As is the case in Lesotho, only a small proportion of the population actually pay any direct income tax in Botswana, so the social contract is limited. The divided and weak opposition in Botswana has since the 1980s advocated for the introduction of a comprehensive social protection scheme, but this has not been transformed into any substantial citizen demand. The extensive revenue from natural resources has given the Batswana government substantial freedom to prioritise spending, and the government has ensured continued legitimacy through social service spending. It is likely that the ruling party regained some popularity in the mid-1990s by introducing the pension scheme, though a clearer victory in the following elections can also be attributed to a split in the opposition party alliance (Ulriksen, Citation2010). Although civic mobilisation in Botswana is limited, a political attempt to reduce or means-test the pension could cause dissatisfaction and even protest.

Compared to Botswana, and indeed the southern African region as a whole, South Africa has – like Mauritius – quite an extensive social protection system with a long history. For instance, the old age pension was introduced in 1928 and was amended in 1944 to provide pensions for all South Africans of age 65 or older (subject to means-testing). However, rates differed according to race as it was argued that ‘natives should receive lower benefits because they paid lower taxes and had a lower standard of living’ (Devereux, Citation2007:542–3). In fact, there appear to have been strong links between revenue source and priorities of spending during the apartheid era. Modelled on European state welfare policies (Patel, Citation2005), South African social protection was originally introduced to prevent whites from falling into abject poverty. From a financing perspective, the strategy was to ensure that tax collected from whites also benefited this group. In the same way, spending in the so-called homelands relied on taxes collected by local governments in these areas – more than 90% of local government revenue in the homelands came from their own sources (Mkandawire, Citation2010).

The post-apartheid government has endeavoured to equalise rates of social protection so not to discriminate on the basis of race and yet still to redistribute across income groups. As illustrated by the old age pension, social protection is tax-funded and reaches almost exclusively the poor black majority (Devereux, Citation2007; Niño-Zarazúa et al., Citation2010). Like Namibia, South Africa saw a link between revenue source and spending priorities in the past, yet today there is a separation between those contributing to social protection and those benefiting from it. There may still be a social contract in South Africa in the sense that contributors accept generous social protection spending as a means to rectify past inequities (and this being the case, taxpayers may still feel that they get something in return for their contributions). However, in the long run, taxpayers may become loath to continued contributing if they are uncertain about the returns. In a recent report, the National Planning Commission supports this argument by arguing:

South Africa has had an implicit compact in which the wealthy pay taxes and the government uses these taxes to deliver services and effect redistribution. This compact will be at risk if people believe that the tax revenues that they contribute are being spent inefficiently. (NPC, Citation2011:15)

* _WHAT IS EXPECTED_: Reproduce the portion of the passage on social protection and taxation starting with "South Africa has had" and going on through "inefficiently. (NPC, Citation2011:15)".

Target pointing data
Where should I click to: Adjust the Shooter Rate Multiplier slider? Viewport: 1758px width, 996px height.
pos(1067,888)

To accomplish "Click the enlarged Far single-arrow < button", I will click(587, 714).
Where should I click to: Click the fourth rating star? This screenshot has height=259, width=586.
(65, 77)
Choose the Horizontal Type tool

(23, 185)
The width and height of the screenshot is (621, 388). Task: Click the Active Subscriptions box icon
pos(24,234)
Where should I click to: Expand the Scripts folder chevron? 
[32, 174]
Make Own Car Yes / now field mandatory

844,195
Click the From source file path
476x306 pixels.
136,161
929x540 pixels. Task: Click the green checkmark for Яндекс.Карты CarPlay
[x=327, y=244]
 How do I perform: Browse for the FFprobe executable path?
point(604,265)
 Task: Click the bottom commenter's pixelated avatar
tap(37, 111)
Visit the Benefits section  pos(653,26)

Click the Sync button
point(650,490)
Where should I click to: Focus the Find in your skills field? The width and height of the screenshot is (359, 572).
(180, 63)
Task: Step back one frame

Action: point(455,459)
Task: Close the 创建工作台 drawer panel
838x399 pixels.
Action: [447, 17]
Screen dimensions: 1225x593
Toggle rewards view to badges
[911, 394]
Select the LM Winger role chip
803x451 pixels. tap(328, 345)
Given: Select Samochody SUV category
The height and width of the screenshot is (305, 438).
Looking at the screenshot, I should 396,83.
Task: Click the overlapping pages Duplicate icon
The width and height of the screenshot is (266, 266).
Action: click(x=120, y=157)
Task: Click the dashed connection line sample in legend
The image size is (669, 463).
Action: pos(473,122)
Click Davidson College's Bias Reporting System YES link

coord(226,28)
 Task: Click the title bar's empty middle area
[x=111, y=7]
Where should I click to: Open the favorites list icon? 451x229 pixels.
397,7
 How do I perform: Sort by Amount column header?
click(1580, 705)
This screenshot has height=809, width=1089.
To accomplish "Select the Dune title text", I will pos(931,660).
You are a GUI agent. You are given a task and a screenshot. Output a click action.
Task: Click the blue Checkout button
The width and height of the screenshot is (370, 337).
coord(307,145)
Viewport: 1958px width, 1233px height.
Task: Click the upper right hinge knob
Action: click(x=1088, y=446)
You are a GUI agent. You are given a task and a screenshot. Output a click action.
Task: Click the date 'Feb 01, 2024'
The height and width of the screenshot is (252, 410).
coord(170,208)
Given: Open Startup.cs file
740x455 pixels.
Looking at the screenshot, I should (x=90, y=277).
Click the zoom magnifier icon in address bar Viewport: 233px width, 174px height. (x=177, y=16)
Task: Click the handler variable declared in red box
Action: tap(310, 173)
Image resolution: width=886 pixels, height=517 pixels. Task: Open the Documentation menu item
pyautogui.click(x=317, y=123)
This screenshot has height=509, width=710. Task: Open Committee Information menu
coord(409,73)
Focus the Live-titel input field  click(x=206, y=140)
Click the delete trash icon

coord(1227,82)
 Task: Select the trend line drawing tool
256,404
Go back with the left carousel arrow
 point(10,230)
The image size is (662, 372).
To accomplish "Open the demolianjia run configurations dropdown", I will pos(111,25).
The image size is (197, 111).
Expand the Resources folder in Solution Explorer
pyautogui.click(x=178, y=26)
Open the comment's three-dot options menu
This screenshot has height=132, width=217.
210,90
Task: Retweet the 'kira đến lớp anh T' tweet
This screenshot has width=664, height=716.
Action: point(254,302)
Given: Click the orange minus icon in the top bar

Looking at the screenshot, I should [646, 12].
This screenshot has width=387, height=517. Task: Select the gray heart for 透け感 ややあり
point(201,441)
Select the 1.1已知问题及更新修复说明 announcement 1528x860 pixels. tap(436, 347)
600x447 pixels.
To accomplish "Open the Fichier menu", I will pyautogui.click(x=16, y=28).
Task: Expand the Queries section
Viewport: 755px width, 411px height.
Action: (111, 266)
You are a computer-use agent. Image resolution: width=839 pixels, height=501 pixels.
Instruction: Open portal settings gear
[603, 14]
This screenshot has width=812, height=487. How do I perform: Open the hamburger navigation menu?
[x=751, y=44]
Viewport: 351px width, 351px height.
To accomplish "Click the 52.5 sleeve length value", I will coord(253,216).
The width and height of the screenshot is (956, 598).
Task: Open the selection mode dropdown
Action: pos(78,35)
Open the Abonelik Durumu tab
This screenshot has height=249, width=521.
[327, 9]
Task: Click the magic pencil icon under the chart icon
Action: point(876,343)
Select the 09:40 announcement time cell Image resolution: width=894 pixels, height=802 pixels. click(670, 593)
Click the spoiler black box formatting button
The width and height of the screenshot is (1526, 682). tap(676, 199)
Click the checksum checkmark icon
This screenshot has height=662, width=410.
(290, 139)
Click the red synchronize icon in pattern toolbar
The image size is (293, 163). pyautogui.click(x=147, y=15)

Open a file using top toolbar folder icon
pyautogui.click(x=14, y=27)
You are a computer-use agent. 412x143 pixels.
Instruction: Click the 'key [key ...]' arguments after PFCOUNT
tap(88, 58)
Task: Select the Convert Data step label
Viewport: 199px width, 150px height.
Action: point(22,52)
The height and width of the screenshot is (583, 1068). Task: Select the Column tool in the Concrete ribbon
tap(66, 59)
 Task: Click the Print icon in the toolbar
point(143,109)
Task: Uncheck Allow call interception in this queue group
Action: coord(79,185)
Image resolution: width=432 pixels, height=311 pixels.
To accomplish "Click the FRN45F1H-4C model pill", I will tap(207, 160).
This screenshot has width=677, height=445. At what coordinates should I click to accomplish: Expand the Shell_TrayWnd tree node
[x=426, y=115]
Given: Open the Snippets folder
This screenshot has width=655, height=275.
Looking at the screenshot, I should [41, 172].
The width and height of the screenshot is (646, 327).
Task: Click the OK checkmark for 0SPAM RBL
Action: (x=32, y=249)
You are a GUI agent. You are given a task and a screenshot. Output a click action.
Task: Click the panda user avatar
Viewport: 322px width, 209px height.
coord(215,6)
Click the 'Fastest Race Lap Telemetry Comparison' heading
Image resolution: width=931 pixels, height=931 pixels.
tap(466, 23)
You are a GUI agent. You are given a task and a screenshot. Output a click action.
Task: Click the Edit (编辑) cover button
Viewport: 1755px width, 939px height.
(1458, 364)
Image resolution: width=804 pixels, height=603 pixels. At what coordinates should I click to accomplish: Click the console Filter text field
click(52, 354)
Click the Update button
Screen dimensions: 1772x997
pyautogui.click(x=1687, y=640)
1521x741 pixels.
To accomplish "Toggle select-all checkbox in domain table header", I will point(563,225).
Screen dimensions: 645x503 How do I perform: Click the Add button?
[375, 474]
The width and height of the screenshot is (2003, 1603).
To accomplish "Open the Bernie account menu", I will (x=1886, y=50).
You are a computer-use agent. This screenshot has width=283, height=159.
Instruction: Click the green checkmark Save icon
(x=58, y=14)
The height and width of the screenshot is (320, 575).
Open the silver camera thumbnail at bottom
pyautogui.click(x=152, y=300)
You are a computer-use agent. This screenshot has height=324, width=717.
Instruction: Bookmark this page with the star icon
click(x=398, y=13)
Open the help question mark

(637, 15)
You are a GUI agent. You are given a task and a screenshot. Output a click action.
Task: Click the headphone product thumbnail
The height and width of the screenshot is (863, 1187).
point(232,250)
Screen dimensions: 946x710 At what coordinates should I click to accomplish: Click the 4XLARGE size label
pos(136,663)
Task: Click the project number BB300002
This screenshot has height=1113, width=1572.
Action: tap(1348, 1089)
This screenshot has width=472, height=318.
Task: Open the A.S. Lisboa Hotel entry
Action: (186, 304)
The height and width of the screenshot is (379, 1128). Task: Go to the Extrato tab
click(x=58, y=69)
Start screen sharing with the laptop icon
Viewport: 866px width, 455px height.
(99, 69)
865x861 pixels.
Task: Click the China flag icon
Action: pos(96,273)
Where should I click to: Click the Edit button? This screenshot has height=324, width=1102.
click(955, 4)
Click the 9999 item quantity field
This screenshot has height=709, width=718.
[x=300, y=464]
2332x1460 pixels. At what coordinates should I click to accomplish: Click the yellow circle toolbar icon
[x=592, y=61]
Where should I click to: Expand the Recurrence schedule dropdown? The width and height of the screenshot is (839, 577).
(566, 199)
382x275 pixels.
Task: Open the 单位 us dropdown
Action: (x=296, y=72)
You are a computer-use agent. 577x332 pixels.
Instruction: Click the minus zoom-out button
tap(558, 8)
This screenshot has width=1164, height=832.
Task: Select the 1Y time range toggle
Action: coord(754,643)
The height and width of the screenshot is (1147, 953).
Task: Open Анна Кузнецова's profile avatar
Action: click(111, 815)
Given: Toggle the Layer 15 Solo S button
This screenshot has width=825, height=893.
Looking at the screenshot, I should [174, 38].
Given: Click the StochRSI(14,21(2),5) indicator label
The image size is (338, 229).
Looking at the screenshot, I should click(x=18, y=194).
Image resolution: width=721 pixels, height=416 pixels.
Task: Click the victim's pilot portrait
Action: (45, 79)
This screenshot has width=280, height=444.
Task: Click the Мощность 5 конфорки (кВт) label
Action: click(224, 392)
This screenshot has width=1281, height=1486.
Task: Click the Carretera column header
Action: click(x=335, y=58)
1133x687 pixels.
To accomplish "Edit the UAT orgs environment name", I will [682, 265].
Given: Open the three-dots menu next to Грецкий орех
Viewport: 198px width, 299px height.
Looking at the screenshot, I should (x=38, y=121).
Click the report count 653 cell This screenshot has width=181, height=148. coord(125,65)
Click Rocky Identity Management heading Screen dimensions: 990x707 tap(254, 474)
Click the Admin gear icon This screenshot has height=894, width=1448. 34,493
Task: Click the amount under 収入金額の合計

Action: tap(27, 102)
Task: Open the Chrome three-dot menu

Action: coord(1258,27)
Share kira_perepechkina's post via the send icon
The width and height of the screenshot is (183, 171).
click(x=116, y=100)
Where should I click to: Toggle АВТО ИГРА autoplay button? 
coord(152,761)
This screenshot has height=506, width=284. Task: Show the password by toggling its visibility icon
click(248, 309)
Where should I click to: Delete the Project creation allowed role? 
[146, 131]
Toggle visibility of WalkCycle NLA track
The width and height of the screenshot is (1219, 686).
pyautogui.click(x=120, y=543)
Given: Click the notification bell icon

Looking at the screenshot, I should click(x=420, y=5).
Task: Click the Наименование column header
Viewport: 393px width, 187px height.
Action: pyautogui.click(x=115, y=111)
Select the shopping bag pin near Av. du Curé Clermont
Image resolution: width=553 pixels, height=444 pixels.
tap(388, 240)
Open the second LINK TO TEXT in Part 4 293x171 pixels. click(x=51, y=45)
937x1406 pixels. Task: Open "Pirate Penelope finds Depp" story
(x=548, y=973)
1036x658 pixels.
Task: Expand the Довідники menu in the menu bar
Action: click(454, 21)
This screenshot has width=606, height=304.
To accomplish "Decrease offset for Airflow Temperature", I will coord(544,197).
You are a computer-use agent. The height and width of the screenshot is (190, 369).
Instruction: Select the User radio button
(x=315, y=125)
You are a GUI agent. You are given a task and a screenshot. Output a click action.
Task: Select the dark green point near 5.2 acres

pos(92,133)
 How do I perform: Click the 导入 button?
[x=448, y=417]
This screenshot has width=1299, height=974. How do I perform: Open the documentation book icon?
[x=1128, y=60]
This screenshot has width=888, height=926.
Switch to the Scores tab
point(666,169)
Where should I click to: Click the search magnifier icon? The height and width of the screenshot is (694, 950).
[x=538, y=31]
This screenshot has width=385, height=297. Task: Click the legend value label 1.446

* _EXPECTED ANSWER_:
South Africa has had an implicit compact in which the wealthy pay taxes and the government uses these taxes to deliver services and effect redistribution. This compact will be at risk if people believe that the tax revenues that they contribute are being spent inefficiently. (NPC, Citation2011:15)